## [TO DO]
Beginning with the first line below, please repeat the material exactly, ending with the line that includes "Given: Uncheck the Inväntar svar label filter".

Start of THE DATA

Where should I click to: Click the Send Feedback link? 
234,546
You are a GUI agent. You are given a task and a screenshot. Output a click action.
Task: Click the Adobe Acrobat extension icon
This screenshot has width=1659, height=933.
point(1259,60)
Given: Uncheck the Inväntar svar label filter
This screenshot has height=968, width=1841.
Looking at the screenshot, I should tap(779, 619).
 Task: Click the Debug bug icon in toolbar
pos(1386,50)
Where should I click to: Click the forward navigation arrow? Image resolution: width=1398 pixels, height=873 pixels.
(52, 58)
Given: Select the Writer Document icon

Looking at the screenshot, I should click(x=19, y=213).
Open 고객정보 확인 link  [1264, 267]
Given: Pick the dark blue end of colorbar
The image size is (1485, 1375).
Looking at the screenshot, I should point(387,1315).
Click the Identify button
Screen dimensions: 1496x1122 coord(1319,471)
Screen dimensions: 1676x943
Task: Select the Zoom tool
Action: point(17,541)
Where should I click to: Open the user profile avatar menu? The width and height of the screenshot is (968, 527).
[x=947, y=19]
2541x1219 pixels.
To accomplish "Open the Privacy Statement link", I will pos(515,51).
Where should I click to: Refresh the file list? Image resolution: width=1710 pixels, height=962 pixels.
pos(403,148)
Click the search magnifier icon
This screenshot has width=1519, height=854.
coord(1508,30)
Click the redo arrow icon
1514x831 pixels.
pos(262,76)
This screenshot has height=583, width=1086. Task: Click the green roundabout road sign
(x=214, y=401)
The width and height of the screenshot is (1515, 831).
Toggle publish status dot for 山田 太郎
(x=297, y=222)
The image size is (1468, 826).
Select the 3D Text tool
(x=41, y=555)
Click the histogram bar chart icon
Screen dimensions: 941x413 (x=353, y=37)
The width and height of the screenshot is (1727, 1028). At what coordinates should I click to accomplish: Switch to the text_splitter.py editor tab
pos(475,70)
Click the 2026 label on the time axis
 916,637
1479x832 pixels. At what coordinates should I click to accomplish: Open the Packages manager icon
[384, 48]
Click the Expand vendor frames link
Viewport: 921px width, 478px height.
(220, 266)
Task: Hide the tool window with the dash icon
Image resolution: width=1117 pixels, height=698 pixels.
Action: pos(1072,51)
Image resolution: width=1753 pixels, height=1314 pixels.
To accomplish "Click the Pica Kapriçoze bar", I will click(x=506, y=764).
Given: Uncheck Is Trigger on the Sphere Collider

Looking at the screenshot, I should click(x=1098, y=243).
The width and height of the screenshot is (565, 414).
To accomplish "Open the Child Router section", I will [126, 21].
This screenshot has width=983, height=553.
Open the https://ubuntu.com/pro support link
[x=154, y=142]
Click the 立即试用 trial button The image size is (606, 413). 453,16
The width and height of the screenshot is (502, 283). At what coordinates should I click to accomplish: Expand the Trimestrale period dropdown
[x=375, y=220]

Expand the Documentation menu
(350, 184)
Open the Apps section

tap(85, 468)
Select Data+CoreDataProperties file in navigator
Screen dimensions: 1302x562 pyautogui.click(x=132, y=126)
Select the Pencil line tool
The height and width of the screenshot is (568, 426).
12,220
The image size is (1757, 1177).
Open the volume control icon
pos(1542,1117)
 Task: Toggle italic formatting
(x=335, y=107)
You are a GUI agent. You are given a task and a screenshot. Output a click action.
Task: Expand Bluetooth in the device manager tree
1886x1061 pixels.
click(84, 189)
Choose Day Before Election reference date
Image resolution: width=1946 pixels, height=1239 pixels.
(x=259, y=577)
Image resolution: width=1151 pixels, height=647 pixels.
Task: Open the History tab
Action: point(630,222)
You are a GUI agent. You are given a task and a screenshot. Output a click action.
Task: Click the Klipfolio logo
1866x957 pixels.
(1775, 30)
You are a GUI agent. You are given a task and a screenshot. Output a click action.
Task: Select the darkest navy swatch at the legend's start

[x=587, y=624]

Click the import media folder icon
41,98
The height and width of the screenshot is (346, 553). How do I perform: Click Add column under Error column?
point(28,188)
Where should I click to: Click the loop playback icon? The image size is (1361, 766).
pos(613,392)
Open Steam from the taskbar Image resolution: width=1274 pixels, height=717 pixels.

End of THE DATA

## [THE COMPLETED TASK]
Where should I click to: Click the Send Feedback link? 
234,546
You are a GUI agent. You are given a task and a screenshot. Output a click action.
Task: Click the Adobe Acrobat extension icon
This screenshot has width=1659, height=933.
point(1259,60)
Given: Uncheck the Inväntar svar label filter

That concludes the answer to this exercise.